***** Given records *****
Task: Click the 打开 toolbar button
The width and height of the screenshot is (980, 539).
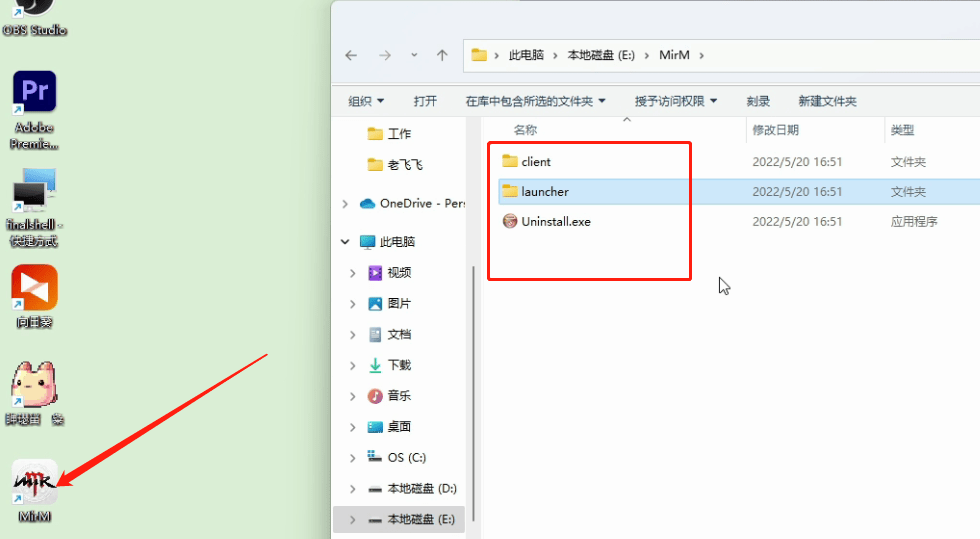Action: pyautogui.click(x=425, y=101)
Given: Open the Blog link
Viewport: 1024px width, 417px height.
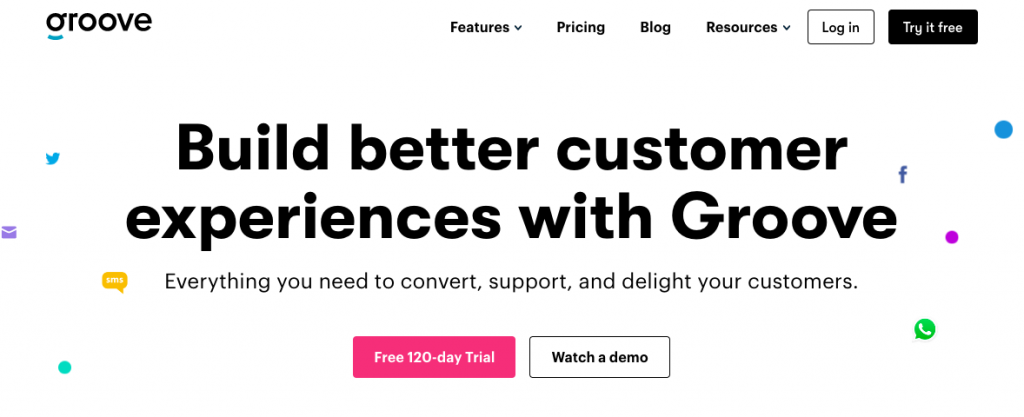Looking at the screenshot, I should [x=655, y=27].
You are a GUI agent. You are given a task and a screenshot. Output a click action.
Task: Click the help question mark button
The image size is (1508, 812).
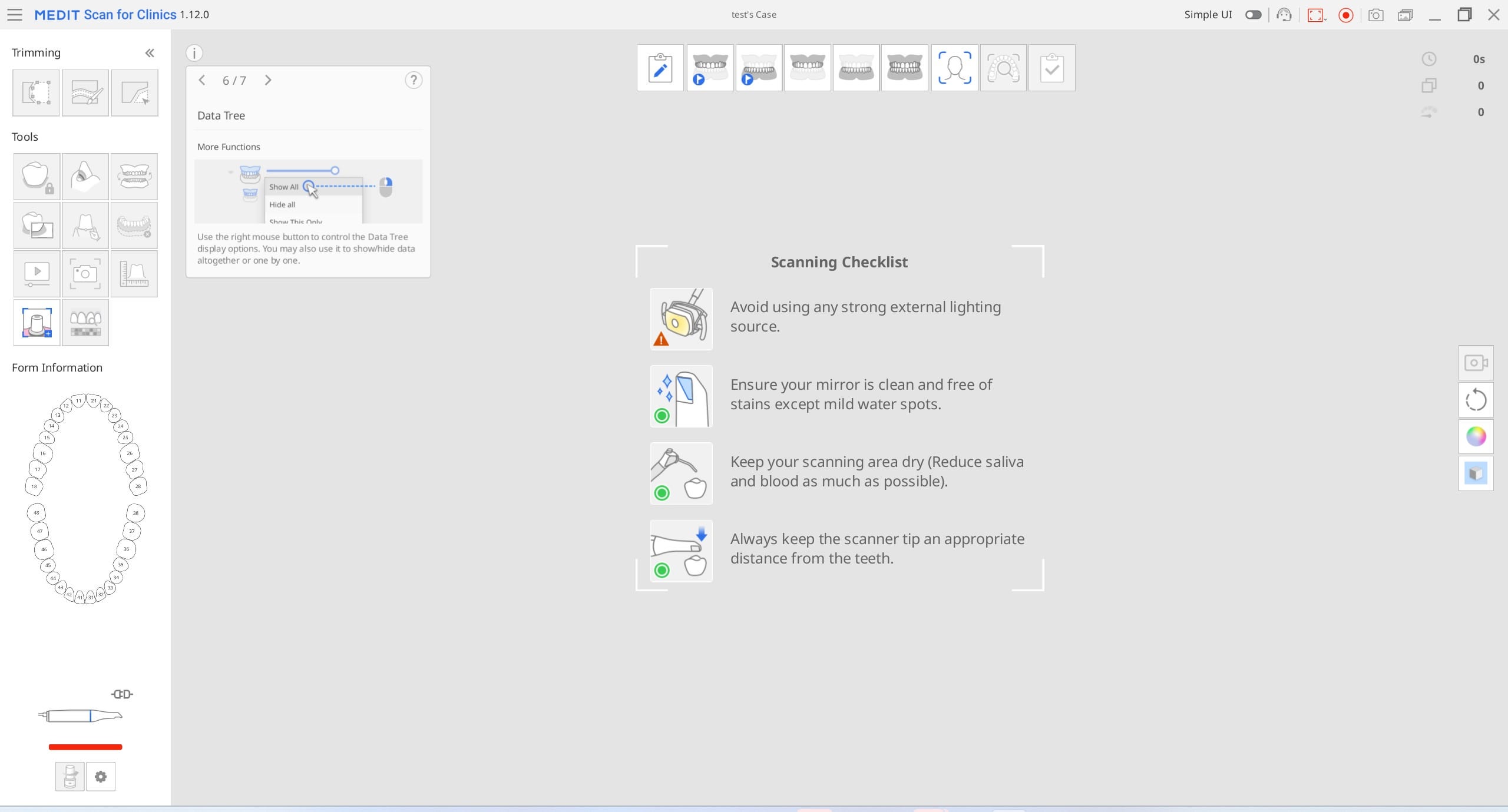tap(414, 80)
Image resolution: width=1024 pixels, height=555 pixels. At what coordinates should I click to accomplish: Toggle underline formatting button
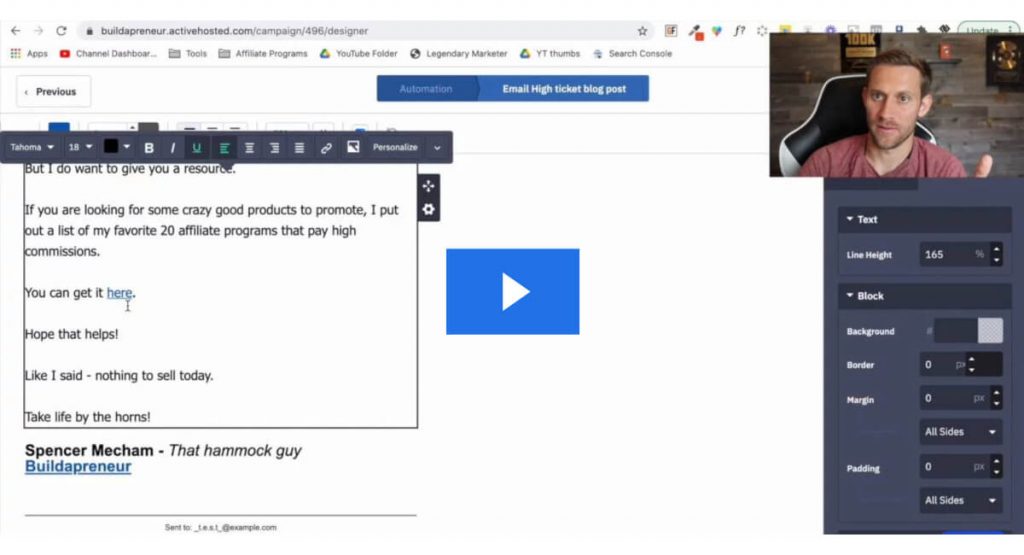196,148
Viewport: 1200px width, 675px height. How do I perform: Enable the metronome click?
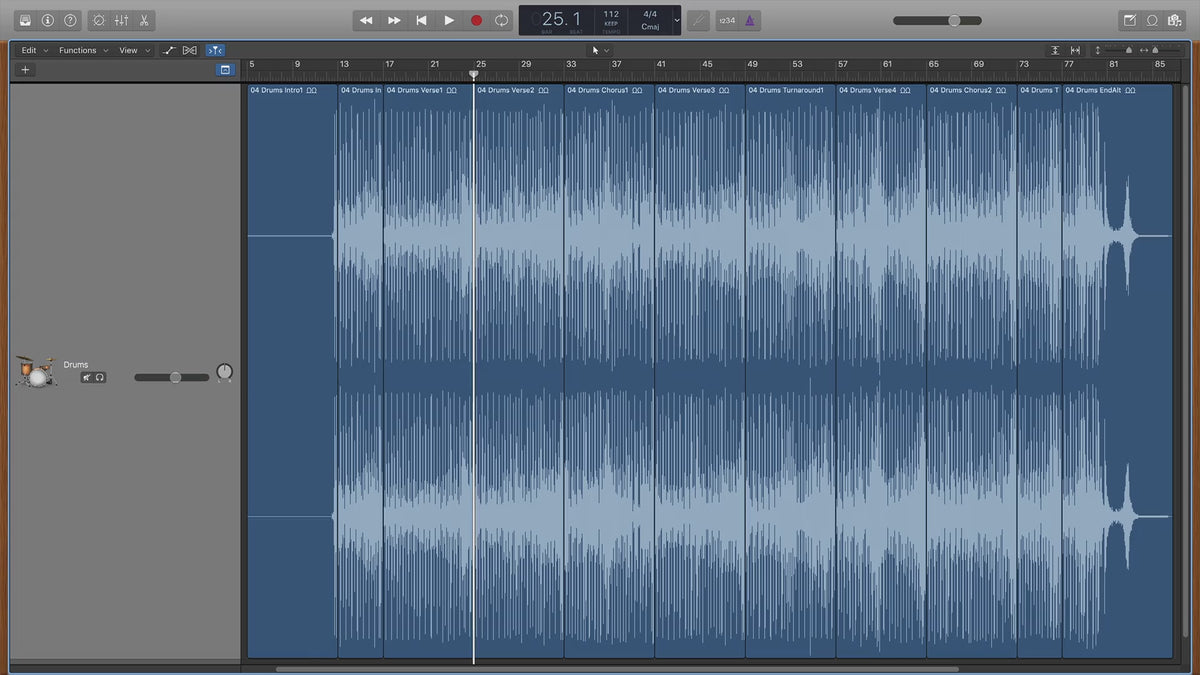(751, 20)
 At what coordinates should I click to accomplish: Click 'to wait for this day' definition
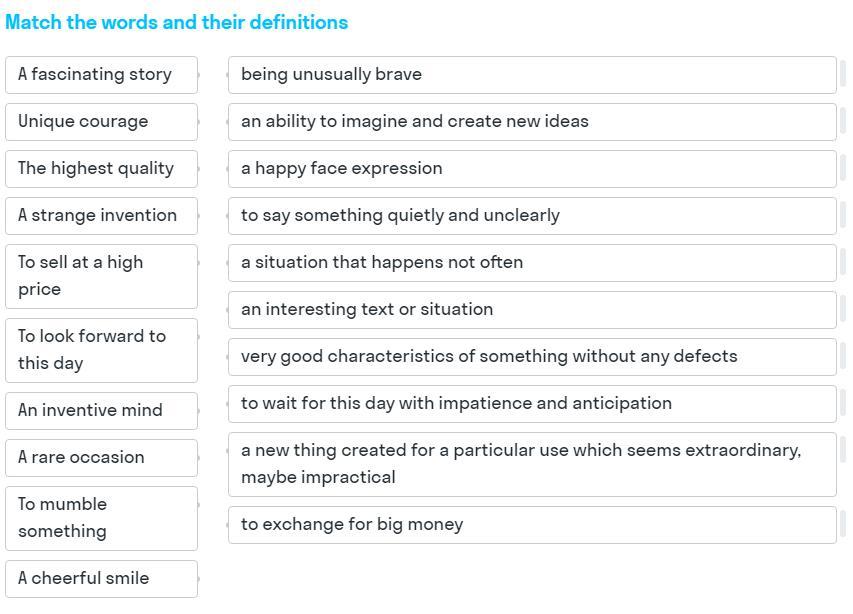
*****
- [Task statement]:
Transcribe every line of the entries above word for word, leaving out the pictures.

- [Response to the exercise]:
Task: Click the 打开 toolbar button
The width and height of the screenshot is (980, 539).
Action: pyautogui.click(x=425, y=101)
Given: Open the Blog link
Viewport: 1024px width, 417px height.
Looking at the screenshot, I should [x=655, y=27].
You are a GUI agent. You are given a task and a screenshot. Output a click action.
Task: Click the help question mark button
The image size is (1508, 812).
tap(414, 80)
Image resolution: width=1024 pixels, height=555 pixels. At what coordinates should I click to accomplish: Toggle underline formatting button
196,148
Viewport: 1200px width, 675px height. How do I perform: Enable the metronome click?
(751, 20)
 At what coordinates should I click to accomplish: Click 'to wait for this day' definition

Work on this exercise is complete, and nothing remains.